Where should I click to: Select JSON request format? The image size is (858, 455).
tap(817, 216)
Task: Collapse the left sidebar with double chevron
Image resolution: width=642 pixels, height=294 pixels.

* * *

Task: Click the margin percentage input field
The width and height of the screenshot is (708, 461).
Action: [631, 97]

* * *

Exercise goal: Copy out each line of the listing that holds the word "Task".

Solution for this problem:
Task: Collapse the left sidebar with double chevron
Task: Click the margin percentage input field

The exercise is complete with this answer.